RUBARE GESÙ. Tre giovani di 20, 21 e 24 anni sono entrati nella grande mangiatoia che occupa il centro della piazza dal 27 novembre al 3 gennaio, hanno danneggiato il tetto e parti della struttura, poi hanno spaccato la culla che ospitava la statua di Gesù, facendo cadere a terra e danneggiando altre due statue all’interno, e dopo aver rubato il Bambinello, l’hanno lanciato sulla terrazza di un bar. La polizia che presiede la piazza si è accorta del lancio dell’oggetto e ha arrestato i tre, che lunedì sono stati rilasciati e condannati a ripagare i danni causati al presepe. Nessun elemento sull’identità dei vandali è stato rilasciato.
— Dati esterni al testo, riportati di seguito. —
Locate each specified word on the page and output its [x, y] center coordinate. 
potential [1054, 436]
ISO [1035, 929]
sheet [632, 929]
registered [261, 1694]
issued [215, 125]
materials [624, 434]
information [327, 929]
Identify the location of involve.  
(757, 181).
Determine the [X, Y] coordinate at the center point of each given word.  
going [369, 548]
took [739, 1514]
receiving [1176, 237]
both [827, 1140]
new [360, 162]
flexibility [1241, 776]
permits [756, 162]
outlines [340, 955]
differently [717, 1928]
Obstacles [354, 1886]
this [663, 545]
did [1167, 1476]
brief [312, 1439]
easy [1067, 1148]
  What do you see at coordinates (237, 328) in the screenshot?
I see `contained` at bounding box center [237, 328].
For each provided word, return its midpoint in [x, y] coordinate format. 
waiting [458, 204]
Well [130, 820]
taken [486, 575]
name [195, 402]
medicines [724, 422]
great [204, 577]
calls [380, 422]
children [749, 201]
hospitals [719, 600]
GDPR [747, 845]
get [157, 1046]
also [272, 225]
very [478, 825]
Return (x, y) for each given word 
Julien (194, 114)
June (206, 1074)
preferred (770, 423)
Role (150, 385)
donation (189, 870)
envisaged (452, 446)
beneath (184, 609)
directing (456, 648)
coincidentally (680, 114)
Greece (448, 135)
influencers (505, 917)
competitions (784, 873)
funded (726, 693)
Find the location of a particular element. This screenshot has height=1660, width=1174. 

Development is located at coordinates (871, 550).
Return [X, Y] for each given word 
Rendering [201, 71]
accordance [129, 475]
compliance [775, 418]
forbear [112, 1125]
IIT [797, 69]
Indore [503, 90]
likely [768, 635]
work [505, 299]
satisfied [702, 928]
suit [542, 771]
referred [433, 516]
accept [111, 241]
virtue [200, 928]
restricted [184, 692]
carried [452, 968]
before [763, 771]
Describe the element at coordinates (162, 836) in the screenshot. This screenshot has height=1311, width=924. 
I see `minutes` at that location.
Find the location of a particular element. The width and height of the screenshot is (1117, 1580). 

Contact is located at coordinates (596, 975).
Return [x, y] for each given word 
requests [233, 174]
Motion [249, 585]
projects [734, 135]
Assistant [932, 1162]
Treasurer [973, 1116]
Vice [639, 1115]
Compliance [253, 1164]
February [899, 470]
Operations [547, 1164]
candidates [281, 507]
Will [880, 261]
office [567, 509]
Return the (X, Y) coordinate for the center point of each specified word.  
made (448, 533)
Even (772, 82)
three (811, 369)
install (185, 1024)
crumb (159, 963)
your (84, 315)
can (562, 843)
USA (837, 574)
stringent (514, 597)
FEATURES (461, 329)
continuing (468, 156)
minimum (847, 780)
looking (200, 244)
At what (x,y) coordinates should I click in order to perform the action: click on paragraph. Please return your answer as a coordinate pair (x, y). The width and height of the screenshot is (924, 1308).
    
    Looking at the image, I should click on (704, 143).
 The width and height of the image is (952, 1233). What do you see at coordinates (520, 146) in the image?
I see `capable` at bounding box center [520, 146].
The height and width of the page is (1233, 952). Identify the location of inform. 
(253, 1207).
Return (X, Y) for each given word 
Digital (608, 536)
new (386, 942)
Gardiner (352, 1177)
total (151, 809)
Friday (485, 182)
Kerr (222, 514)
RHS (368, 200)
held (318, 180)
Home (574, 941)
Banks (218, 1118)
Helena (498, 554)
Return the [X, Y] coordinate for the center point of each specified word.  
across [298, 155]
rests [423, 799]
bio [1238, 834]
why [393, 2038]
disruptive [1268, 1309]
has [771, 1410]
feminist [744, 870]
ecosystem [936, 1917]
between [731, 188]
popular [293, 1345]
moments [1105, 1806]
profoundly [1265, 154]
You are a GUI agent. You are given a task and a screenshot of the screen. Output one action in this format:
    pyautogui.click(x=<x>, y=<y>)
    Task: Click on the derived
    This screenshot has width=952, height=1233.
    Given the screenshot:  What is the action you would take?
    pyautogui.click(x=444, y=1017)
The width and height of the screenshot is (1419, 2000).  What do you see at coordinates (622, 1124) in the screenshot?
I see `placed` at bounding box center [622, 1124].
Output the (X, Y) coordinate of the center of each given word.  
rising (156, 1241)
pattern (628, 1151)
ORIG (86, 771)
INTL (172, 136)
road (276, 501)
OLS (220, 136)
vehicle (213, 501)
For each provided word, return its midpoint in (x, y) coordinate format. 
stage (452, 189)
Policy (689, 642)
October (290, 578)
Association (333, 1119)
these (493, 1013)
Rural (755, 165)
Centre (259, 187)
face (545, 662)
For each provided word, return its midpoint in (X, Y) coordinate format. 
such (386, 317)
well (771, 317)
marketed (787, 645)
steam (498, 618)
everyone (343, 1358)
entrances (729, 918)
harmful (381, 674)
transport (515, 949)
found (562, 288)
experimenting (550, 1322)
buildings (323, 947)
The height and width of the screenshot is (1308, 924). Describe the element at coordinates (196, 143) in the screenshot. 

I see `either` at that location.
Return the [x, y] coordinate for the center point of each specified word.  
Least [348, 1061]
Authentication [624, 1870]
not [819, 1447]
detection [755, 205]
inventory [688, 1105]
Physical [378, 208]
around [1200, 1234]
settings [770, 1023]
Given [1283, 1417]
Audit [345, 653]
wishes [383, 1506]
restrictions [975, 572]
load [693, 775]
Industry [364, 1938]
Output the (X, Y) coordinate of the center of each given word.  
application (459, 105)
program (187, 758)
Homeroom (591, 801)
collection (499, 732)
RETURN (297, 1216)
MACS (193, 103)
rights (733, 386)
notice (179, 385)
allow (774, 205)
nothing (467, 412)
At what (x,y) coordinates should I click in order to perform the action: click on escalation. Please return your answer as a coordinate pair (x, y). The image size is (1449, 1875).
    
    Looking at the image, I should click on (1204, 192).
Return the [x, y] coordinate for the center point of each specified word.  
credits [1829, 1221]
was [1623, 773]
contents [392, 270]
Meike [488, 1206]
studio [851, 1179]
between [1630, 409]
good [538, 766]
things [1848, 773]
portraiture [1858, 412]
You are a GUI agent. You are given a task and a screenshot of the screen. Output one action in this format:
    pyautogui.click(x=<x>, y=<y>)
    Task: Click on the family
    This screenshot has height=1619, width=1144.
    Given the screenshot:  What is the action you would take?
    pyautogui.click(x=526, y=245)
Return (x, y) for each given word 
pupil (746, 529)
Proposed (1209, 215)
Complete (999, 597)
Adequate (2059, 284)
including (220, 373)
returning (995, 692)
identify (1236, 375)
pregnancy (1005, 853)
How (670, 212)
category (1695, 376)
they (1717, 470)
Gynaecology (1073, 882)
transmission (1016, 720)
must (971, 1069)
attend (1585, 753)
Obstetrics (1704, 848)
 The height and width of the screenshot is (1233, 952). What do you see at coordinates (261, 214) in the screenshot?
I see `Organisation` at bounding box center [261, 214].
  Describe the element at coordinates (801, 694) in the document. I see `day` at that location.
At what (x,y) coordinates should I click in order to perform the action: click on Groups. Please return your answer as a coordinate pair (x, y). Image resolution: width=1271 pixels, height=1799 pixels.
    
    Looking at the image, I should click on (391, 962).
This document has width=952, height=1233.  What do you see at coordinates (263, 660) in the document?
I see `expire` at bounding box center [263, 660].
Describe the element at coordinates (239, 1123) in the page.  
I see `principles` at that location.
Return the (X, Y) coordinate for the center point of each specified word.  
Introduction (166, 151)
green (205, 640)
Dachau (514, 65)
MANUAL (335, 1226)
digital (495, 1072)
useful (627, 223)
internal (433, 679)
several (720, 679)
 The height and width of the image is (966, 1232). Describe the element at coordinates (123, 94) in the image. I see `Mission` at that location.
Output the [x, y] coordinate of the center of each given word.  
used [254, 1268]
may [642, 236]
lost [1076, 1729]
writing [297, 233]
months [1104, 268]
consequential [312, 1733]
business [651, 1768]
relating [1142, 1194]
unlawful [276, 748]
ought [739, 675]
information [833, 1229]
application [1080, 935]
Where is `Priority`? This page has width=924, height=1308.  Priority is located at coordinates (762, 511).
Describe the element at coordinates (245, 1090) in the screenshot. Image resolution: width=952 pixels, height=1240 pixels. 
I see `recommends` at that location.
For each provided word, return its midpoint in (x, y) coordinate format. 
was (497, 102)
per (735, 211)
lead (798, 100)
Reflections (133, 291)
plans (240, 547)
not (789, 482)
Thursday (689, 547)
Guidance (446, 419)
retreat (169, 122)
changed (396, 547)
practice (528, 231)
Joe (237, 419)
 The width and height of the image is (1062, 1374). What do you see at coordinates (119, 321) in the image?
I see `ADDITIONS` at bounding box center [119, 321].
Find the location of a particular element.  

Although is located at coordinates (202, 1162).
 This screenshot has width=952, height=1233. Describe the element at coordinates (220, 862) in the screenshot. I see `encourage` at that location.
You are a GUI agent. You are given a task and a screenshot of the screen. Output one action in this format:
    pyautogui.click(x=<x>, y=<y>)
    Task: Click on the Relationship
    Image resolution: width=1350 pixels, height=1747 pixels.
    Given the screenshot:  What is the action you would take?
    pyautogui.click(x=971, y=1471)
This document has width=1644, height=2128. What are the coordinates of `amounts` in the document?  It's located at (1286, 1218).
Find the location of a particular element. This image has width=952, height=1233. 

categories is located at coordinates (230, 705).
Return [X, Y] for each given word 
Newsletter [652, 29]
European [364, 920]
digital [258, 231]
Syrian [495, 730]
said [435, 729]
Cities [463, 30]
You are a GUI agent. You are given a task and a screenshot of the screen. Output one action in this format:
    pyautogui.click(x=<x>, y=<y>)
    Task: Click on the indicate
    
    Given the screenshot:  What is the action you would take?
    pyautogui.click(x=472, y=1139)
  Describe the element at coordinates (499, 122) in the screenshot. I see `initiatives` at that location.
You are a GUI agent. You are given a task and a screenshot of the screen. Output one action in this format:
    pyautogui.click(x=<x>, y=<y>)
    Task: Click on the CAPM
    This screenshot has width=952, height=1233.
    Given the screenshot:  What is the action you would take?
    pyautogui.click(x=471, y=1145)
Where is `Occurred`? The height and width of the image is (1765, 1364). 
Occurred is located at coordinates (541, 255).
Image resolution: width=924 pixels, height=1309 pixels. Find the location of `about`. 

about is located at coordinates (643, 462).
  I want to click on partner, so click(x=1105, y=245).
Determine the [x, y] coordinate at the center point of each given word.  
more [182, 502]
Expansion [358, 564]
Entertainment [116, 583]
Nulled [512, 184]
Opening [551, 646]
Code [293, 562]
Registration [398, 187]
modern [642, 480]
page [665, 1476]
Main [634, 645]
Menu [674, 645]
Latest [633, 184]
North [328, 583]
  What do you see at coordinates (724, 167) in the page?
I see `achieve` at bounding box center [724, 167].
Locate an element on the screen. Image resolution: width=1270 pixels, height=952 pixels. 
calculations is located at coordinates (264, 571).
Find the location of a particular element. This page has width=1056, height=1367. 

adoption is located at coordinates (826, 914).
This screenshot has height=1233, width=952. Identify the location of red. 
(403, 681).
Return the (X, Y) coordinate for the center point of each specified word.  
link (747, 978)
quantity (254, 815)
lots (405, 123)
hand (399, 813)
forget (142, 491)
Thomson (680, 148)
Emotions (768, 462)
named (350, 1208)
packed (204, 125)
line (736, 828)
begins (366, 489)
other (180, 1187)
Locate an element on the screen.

NATIVITÀ DIETRO LE SBARRE. L’accanimento contro la statua di Gesù a Bruxelles non è una novità. L’anno scorso due donne, attiviste del “Collettivo anonimo”, vicino al movimento delle Femen, avevano rubato travestite da poliziotte la culla dove si trovava Gesù e l’avevano portata via. Poi avevano preso a manganellate Maria e Giuseppe, appendendo all’entrata del Presepe lo striscione: “Fanculo i poveri”. L’obiettivo delle donne era compiere un «gesto ironico» e criticare il governo per non aver preso misure adeguate alla protezione dei più indigenti. Alle donne non è stato contestato nessun reato, ma la natività è stata protetta con delle sbarre.